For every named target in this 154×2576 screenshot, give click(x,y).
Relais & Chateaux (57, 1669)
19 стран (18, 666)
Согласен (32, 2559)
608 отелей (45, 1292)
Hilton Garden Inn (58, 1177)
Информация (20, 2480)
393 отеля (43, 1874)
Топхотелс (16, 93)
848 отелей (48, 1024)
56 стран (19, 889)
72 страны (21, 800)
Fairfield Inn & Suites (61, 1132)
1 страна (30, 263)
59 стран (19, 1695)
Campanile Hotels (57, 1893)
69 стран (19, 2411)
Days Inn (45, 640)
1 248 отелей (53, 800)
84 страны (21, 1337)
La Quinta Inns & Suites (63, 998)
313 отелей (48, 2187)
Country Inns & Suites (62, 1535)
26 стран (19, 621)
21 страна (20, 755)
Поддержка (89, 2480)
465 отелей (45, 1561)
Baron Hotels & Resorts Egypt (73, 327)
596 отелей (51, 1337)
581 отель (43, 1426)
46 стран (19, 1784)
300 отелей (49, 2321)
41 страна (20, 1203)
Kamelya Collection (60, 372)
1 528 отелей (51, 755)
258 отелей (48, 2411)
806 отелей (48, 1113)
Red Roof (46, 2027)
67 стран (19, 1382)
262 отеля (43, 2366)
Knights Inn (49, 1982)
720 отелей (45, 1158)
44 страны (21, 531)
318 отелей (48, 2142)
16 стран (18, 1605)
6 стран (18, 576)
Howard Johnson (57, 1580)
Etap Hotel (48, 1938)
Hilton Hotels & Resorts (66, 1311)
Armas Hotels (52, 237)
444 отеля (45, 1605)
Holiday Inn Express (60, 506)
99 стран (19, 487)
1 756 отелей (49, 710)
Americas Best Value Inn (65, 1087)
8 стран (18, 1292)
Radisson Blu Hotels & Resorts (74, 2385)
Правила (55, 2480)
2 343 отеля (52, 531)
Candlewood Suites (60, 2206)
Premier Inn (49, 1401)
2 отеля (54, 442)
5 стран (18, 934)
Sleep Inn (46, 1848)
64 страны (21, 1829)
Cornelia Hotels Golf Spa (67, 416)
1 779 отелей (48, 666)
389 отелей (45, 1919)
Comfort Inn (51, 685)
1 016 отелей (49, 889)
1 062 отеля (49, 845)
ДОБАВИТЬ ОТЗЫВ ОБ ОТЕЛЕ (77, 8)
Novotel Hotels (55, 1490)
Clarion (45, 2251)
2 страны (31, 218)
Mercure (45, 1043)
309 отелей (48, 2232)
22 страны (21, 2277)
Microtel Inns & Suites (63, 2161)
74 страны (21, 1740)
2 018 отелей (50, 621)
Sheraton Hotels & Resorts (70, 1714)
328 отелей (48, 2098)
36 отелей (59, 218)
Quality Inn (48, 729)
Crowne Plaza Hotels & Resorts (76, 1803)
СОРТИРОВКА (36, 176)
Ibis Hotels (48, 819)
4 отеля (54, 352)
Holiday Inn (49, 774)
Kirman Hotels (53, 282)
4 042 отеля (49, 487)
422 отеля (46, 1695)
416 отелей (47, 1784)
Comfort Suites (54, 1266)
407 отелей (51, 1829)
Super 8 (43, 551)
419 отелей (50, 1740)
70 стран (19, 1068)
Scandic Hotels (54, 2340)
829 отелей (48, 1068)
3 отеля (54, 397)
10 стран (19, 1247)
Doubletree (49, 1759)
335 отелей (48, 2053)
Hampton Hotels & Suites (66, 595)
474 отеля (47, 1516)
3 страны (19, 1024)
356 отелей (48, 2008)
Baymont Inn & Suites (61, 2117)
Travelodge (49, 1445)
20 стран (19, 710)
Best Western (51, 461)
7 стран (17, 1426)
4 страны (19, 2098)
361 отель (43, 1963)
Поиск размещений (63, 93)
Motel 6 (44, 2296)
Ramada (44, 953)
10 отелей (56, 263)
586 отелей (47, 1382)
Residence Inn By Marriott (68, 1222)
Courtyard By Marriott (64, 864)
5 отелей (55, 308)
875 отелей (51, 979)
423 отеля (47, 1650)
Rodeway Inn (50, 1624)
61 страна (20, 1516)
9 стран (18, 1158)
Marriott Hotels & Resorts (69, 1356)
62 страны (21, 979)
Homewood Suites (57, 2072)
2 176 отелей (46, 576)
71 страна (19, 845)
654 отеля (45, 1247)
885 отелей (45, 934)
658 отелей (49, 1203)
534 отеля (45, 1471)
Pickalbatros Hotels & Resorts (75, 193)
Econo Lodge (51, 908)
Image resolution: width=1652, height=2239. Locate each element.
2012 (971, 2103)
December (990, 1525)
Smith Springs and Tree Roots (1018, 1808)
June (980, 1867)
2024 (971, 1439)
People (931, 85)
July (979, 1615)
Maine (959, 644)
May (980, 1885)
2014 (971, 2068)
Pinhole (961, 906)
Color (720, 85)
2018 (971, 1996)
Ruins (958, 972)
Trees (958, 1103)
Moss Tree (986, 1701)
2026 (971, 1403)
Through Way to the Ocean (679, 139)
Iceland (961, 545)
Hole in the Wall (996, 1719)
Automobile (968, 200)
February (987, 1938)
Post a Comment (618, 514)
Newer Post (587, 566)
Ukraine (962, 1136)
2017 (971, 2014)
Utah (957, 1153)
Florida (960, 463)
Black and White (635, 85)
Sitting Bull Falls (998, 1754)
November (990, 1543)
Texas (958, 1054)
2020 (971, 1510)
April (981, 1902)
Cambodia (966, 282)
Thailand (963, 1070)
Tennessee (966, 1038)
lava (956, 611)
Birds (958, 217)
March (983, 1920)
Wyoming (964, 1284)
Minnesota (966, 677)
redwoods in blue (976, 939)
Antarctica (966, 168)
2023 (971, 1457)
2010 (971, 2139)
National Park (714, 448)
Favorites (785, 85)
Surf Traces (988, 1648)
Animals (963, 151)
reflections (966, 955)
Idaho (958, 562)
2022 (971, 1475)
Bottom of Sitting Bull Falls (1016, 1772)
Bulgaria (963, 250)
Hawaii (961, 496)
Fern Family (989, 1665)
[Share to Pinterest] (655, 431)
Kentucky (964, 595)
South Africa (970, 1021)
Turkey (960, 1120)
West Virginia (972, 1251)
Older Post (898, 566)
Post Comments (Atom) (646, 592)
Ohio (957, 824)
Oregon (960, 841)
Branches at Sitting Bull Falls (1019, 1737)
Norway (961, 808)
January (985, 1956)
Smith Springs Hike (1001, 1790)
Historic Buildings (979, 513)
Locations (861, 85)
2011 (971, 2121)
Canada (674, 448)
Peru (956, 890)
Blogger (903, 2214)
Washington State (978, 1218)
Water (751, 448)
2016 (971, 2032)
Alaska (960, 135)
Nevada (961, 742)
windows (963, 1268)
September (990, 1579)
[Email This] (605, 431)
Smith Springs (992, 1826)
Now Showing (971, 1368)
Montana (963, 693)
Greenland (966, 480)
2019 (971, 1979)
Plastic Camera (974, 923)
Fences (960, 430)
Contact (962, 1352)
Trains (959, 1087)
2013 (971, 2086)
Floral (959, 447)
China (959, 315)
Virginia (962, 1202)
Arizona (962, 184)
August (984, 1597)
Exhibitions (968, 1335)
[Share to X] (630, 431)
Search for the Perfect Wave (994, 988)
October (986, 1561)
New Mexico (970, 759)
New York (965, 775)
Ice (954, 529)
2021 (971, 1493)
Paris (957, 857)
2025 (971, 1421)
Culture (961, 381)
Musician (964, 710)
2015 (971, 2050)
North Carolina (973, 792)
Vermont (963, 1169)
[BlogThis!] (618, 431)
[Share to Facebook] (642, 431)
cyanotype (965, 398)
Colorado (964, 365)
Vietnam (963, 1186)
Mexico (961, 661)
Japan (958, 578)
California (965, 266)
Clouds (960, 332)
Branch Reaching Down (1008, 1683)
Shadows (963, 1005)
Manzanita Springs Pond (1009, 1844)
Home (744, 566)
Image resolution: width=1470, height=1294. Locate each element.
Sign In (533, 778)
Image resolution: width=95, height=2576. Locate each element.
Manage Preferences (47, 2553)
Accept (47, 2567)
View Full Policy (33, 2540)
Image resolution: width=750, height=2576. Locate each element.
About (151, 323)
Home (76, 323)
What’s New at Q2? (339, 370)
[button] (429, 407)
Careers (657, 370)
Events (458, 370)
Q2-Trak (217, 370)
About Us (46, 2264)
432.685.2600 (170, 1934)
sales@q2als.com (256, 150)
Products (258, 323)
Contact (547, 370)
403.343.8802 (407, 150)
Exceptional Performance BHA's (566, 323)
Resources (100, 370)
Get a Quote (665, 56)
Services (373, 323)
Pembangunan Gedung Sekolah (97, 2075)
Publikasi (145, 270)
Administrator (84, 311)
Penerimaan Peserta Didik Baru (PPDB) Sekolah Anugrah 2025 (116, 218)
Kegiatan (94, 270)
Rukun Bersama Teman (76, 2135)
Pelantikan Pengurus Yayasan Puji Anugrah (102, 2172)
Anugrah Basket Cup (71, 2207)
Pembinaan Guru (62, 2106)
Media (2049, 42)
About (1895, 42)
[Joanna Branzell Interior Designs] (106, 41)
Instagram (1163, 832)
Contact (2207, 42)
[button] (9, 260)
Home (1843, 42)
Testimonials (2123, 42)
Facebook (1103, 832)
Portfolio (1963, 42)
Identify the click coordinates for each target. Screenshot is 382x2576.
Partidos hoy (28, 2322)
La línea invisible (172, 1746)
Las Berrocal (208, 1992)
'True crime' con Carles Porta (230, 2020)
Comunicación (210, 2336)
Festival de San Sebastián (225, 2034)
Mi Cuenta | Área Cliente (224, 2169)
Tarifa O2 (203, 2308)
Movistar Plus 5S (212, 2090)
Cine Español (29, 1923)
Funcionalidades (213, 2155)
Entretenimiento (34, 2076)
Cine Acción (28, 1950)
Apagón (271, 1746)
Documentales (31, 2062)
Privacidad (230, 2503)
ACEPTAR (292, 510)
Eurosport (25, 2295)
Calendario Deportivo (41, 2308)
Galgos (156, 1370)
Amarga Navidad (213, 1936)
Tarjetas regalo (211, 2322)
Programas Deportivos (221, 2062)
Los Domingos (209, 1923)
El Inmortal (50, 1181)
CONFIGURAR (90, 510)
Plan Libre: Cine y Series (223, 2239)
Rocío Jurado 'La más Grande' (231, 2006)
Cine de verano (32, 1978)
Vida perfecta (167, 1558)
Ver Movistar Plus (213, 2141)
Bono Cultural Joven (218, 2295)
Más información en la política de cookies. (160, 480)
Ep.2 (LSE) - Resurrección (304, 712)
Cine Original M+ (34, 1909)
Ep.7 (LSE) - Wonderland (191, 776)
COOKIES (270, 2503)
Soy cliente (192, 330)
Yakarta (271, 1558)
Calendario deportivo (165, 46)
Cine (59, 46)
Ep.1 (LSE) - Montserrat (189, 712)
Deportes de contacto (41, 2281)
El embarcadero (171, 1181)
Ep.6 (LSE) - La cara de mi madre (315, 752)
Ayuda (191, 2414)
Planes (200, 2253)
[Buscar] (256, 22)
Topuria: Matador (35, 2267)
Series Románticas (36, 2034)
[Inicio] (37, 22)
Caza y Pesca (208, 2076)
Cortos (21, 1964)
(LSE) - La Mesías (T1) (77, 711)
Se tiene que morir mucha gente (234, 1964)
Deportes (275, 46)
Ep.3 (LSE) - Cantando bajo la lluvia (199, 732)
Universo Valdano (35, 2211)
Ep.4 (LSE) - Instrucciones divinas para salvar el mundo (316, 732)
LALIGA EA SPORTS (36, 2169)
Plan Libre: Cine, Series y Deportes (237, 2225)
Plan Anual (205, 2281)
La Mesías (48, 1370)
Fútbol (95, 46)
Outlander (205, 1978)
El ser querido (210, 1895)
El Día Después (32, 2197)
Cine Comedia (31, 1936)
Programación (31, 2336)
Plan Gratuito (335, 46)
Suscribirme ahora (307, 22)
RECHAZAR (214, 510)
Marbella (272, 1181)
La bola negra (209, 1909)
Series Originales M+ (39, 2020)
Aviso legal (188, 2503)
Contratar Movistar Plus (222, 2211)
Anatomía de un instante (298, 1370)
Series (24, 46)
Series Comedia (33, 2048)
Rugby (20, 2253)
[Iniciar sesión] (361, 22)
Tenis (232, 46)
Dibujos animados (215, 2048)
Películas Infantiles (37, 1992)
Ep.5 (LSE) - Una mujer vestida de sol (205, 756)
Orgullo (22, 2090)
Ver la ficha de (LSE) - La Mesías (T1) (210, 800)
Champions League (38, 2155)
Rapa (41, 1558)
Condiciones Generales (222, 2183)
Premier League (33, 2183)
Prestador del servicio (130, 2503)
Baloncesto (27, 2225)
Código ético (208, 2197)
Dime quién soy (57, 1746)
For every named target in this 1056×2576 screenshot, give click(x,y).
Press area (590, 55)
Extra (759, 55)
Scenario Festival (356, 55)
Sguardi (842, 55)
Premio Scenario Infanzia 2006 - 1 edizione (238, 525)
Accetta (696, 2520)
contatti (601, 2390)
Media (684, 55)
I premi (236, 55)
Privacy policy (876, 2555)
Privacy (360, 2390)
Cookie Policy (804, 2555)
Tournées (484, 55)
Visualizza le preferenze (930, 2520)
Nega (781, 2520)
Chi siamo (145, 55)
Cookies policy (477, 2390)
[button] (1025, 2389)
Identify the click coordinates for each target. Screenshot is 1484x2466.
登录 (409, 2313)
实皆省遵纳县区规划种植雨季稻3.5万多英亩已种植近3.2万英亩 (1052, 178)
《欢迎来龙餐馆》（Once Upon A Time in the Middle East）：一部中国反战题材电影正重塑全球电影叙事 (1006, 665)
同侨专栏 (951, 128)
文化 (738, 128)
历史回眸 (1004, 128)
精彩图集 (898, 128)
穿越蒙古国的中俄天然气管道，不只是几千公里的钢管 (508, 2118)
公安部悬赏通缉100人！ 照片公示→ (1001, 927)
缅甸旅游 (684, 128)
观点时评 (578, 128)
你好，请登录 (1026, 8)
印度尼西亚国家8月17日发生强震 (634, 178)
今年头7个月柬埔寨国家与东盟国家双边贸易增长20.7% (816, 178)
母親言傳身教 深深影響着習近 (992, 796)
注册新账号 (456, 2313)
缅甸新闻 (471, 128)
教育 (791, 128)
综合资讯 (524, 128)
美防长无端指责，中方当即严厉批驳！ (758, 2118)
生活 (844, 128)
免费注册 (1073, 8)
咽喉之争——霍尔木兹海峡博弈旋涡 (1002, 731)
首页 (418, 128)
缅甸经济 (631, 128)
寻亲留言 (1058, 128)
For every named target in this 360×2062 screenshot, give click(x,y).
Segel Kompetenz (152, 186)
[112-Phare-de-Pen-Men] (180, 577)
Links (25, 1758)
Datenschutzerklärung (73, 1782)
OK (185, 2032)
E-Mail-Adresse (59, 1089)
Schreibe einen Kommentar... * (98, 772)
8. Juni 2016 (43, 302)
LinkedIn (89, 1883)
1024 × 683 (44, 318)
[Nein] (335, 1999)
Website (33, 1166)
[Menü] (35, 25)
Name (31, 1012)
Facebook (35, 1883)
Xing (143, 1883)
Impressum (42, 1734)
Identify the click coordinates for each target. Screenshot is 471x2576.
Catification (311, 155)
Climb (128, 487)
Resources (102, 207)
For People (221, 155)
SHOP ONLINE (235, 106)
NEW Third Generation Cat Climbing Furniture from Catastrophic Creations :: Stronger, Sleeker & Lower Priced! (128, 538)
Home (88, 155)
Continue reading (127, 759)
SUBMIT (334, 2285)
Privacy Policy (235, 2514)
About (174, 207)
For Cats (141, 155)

____

- TASK GOAL
Whenever the word "Hilton" shows up in a line of the entries, list that line.

- THE COMPLETED TASK
Hilton Garden Inn (58, 1177)
Hilton Hotels & Resorts (66, 1311)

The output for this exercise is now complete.